Usually this suggestion was greeted with as much rapture as Gentleman Jim was capable of at his advanced age, but today his tail managed only a single, feeble thump.

‘Dear, oh dear,’ said Aunty Dot. ‘This won’t do at all. Come on, Jimbo. There’s someone I want you to meet.’

She produced a doggie treat from her pocket and Gentleman Jim struggled to rise. But it seemed as though his joints were as disheartened as the rest of him, for as soon as his front end struggled upwards, his rear end collapsed, and vice versa. Eventually Aunty Dot pulled his
collar at the front and Gordon shoved him from behind, and hurried to open doors and move furniture out of his way, because once he was up and lumbering in a particular course, there wasn’t much he could do about it.

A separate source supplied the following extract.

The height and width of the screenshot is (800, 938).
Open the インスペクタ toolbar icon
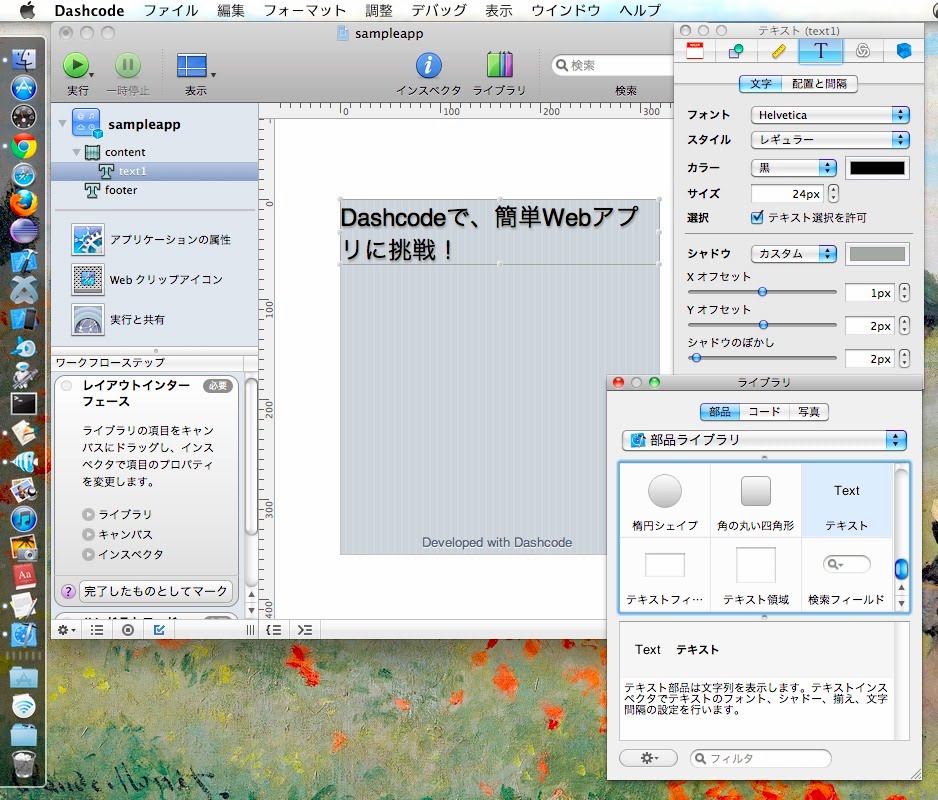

He stopped abruptly, however, his rear end falling over his front, when he saw Jenny. Aunty Dot had attached her lead to a hook by the back doorway, and she stood there patiently, glimmering softly in the evening light.

Both Gentleman Jim’s ears flew up and his whiskers twitched as Jenny raised her muzzle to his. And, as with Pico, as soon as she sniffed his scent, she felt compelled to speak.

‘Dear friend,’
she said,
‘I can see you are a born hunter. The blood of your ancestors runs in you from the dawn of time and your instincts are keen. You will hunt fiercely and swiftly again before your days are done.’

Jenny didn’t know where these words came from, but as she spoke Gentleman Jim seemed to remember it all, the stirring of old instincts, intimate and powerful, the blood surging through his muscles and joints, which was like the surge of life itself. He remembered white woods and earth and moonlight, and the thrill of battle, which was like an ecstasy, a forgetfulness of self, trumpeting through him like an old war cry. And he raised his muzzle and sounded the cry from the depths of his being, frightening Aunty Dot and Gordon almost to death.